## ABOUT THIS TASK
Please transcribe the data below exactly. Leave the pictures out.

Records drawn from a dataset
^^^^

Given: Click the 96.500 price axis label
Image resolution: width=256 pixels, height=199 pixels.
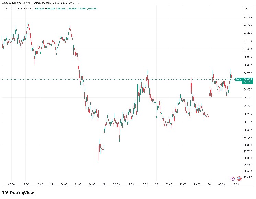Looking at the screenshot, I should tap(247, 90).
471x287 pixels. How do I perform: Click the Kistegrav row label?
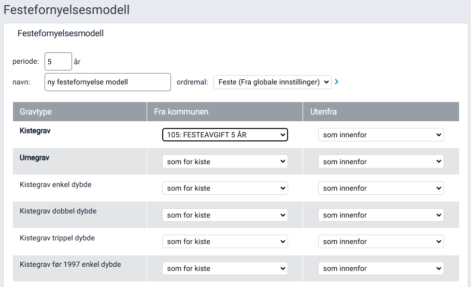35,131
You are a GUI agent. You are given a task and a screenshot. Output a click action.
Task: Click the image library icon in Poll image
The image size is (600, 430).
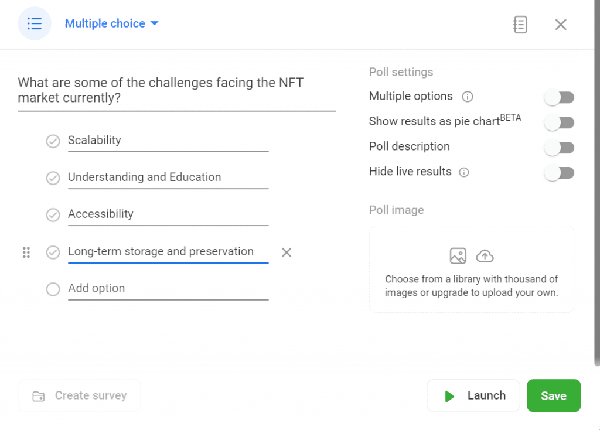[x=458, y=256]
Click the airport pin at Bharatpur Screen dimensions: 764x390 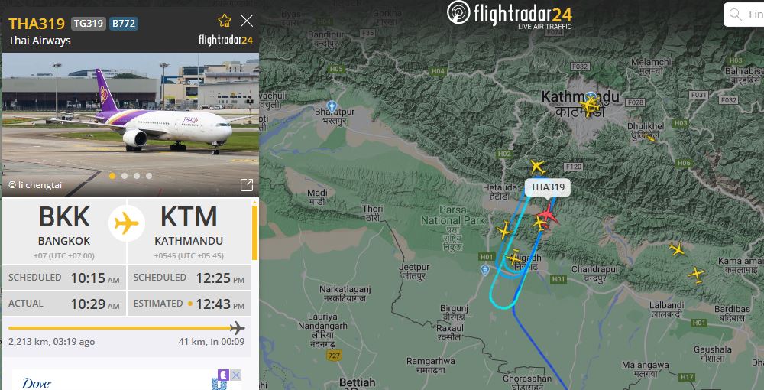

^^^^

## RESPONSE BELOW
Given: Click the 96.500 price axis label
Image resolution: width=256 pixels, height=199 pixels.
Looking at the screenshot, I should tap(247, 90).
471x287 pixels. How do I perform: Click the Kistegrav row label?
35,131
You are a GUI agent. You are given a task and a screenshot. Output a click action.
Task: Click the image library icon in Poll image
The image size is (600, 430).
[x=458, y=256]
Click the airport pin at Bharatpur Screen dimensions: 764x390 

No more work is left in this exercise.